Task directions:
Copy out every item below word for word, keeping each line unchanged.

Provided information:
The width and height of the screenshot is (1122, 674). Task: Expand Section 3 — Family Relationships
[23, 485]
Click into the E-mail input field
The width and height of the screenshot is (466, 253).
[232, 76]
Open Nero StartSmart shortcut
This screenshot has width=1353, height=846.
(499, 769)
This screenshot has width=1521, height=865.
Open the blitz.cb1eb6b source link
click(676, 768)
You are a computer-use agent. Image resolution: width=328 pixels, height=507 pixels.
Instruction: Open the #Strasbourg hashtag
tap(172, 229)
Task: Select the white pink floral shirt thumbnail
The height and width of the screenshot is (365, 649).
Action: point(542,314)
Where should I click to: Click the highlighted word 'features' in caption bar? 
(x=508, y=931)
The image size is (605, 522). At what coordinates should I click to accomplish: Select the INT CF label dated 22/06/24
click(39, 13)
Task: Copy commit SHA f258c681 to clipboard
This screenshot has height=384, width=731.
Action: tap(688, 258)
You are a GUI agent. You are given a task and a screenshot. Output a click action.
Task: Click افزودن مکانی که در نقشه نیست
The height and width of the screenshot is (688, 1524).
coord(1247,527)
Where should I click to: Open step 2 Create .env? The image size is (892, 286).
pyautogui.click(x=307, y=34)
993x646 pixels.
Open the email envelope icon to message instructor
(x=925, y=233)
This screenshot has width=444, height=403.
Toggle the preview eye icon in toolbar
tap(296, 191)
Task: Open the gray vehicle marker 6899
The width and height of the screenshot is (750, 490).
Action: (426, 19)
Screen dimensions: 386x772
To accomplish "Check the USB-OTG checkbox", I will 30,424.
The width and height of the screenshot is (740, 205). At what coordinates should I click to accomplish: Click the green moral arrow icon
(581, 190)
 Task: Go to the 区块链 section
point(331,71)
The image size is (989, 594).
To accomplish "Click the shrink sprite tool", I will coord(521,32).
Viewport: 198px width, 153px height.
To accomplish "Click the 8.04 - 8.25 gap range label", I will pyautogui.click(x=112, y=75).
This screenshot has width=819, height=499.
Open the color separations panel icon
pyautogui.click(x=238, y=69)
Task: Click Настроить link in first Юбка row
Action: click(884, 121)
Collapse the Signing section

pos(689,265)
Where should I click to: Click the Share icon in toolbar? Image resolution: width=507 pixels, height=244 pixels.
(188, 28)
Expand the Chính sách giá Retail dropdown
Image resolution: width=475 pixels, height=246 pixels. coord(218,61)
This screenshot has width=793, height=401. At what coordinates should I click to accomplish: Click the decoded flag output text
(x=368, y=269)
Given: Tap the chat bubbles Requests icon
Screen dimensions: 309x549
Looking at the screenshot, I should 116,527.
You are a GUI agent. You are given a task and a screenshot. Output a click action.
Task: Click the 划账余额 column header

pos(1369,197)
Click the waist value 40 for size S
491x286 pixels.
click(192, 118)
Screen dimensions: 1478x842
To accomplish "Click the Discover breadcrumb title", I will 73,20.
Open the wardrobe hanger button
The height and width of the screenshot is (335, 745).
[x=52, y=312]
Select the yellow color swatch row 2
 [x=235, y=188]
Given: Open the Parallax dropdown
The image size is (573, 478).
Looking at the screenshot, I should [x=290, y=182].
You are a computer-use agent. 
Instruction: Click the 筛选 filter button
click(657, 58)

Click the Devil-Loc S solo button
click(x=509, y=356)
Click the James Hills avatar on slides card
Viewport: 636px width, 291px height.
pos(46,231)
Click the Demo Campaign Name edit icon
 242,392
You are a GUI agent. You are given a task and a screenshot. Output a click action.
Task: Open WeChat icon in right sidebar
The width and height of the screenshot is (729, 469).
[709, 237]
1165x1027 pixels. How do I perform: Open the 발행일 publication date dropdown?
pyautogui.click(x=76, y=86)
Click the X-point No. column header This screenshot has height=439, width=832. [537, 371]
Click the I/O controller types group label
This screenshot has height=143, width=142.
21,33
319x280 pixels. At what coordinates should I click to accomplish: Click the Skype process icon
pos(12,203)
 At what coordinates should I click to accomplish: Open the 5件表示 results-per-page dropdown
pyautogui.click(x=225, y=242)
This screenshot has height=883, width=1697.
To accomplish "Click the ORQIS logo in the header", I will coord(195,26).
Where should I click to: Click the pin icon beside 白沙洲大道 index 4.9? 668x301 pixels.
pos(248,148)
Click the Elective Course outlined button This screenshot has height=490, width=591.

Final result:
The width and height of the screenshot is (1122, 674). Task: Expand Section 3 — Family Relationships
[23, 485]
Click into the E-mail input field
The width and height of the screenshot is (466, 253).
[232, 76]
Open Nero StartSmart shortcut
This screenshot has width=1353, height=846.
(499, 769)
This screenshot has width=1521, height=865.
Open the blitz.cb1eb6b source link
click(676, 768)
You are a computer-use agent. Image resolution: width=328 pixels, height=507 pixels.
Instruction: Open the #Strasbourg hashtag
tap(172, 229)
Task: Select the white pink floral shirt thumbnail
The height and width of the screenshot is (365, 649).
Action: point(542,314)
Where should I click to: Click the highlighted word 'features' in caption bar? 
(x=508, y=931)
The image size is (605, 522). At what coordinates should I click to accomplish: Select the INT CF label dated 22/06/24
click(39, 13)
Task: Copy commit SHA f258c681 to clipboard
This screenshot has height=384, width=731.
Action: tap(688, 258)
You are a GUI agent. You are given a task and a screenshot. Output a click action.
Task: Click افزودن مکانی که در نقشه نیست
The height and width of the screenshot is (688, 1524).
coord(1247,527)
Where should I click to: Open step 2 Create .env? The image size is (892, 286).
pyautogui.click(x=307, y=34)
993x646 pixels.
Open the email envelope icon to message instructor
(x=925, y=233)
This screenshot has width=444, height=403.
Toggle the preview eye icon in toolbar
tap(296, 191)
Task: Open the gray vehicle marker 6899
The width and height of the screenshot is (750, 490).
Action: (426, 19)
Screen dimensions: 386x772
To accomplish "Check the USB-OTG checkbox", I will 30,424.
The width and height of the screenshot is (740, 205). At what coordinates should I click to accomplish: Click the green moral arrow icon
(581, 190)
 Task: Go to the 区块链 section
point(331,71)
The image size is (989, 594).
To accomplish "Click the shrink sprite tool", I will coord(521,32).
Viewport: 198px width, 153px height.
To accomplish "Click the 8.04 - 8.25 gap range label", I will pyautogui.click(x=112, y=75).
This screenshot has width=819, height=499.
Open the color separations panel icon
pyautogui.click(x=238, y=69)
Task: Click Настроить link in first Юбка row
Action: click(884, 121)
Collapse the Signing section

pos(689,265)
Where should I click to: Click the Share icon in toolbar? Image resolution: width=507 pixels, height=244 pixels.
(188, 28)
Expand the Chính sách giá Retail dropdown
Image resolution: width=475 pixels, height=246 pixels. coord(218,61)
This screenshot has width=793, height=401. At what coordinates should I click to accomplish: Click the decoded flag output text
(x=368, y=269)
Given: Tap the chat bubbles Requests icon
Screen dimensions: 309x549
Looking at the screenshot, I should 116,527.
You are a GUI agent. You are given a task and a screenshot. Output a click action.
Task: Click the 划账余额 column header

pos(1369,197)
Click the waist value 40 for size S
491x286 pixels.
click(192, 118)
Screen dimensions: 1478x842
To accomplish "Click the Discover breadcrumb title", I will 73,20.
Open the wardrobe hanger button
The height and width of the screenshot is (335, 745).
[x=52, y=312]
Select the yellow color swatch row 2
 [x=235, y=188]
Given: Open the Parallax dropdown
The image size is (573, 478).
Looking at the screenshot, I should [x=290, y=182].
You are a computer-use agent. 
Instruction: Click the 筛选 filter button
click(657, 58)

Click the Devil-Loc S solo button
click(x=509, y=356)
Click the James Hills avatar on slides card
Viewport: 636px width, 291px height.
pos(46,231)
Click the Demo Campaign Name edit icon
 242,392
You are a GUI agent. You are given a task and a screenshot. Output a click action.
Task: Open WeChat icon in right sidebar
The width and height of the screenshot is (729, 469).
[709, 237]
1165x1027 pixels. How do I perform: Open the 발행일 publication date dropdown?
pyautogui.click(x=76, y=86)
Click the X-point No. column header This screenshot has height=439, width=832. [537, 371]
Click the I/O controller types group label
This screenshot has height=143, width=142.
21,33
319x280 pixels. At what coordinates should I click to accomplish: Click the Skype process icon
pos(12,203)
 At what coordinates should I click to accomplish: Open the 5件表示 results-per-page dropdown
pyautogui.click(x=225, y=242)
This screenshot has height=883, width=1697.
To accomplish "Click the ORQIS logo in the header", I will coord(195,26).
Where should I click to: Click the pin icon beside 白沙洲大道 index 4.9? 668x301 pixels.
pos(248,148)
Click the Elective Course outlined button This screenshot has height=490, width=591.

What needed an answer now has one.